I use a canon myself, and haven't had any problems when I use full manual.
Antzarctica 4 years ago
I'm really impressed with your HDRI timelapses and I'm going to have to run out and try this! I've been making short timelapse videos on-and-off since I got my Nikon D200, but I haven't sprung for a motorized telescope mount or tried HDRI yet.
ipeeepay 4 years ago
good job man
Bitlas2000 4 years ago
how do you go about doing the HDR in an automatic setting, exposure bracketing?
mattdolnik 4 years ago
I stick to full manual almost all the time and simply set the bracket to +1,0,-1 EV. I believe most cameras that have auto-bracketing will simply meter then do the corresponding brackets to that meter though... If I understand your question?
milapse 4 years ago
ya thats the way I tried once, it seemed +1,0,-1 EV wasnt enough of a difference in between... maybe i picked a bad location... what program do u use to compile each 3 pictures?
mattdolnik 4 years ago
...by the way i see you finally made your panning device, Now Im jealous of the two axis haha
mattdolnik 4 years ago
photomatix. It has batch processing...
milapse 4 years ago
yes. I wish my camera did 2EV stops in three shots... instead I'd have to do five... It's not exactly 'super dynamic range' but, I like a little contrast anyway.
milapse 4 years ago
Phenomenal! yes, post them on blip tv in higher quality.
Chuckumentary 4 years ago
Amazing!
divedave 4 years ago
have you ever thought about hosting your videos somewhere else like blip tv? the youtube flash compression does an injustice to the quality of these videos... I want to see them in crisp quicktime video!

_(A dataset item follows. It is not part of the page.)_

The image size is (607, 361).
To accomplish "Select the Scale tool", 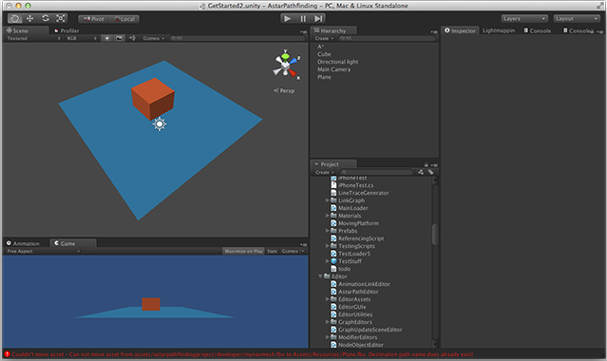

wanderwestmichigan 4 years ago
The verticle panning ability adds an interesting effect looking up at the trees.
MentalLapse 4 years ago
I now know how to get just about any 'angle' of movement!! By micro setting speed ratio of the motors I can get 'x speed up' and 'x speed right'.
milapse 4 years ago
I mean... 'x speed vert' and 'Y speed hoz'.. you get the idea.
milapse 4 years ago
Panning + HDR timelapse = freaking incredible
caddymob 4 years ago
Oooh! Spectacular colors! I'm digging all the HDRI stuff you've been doing.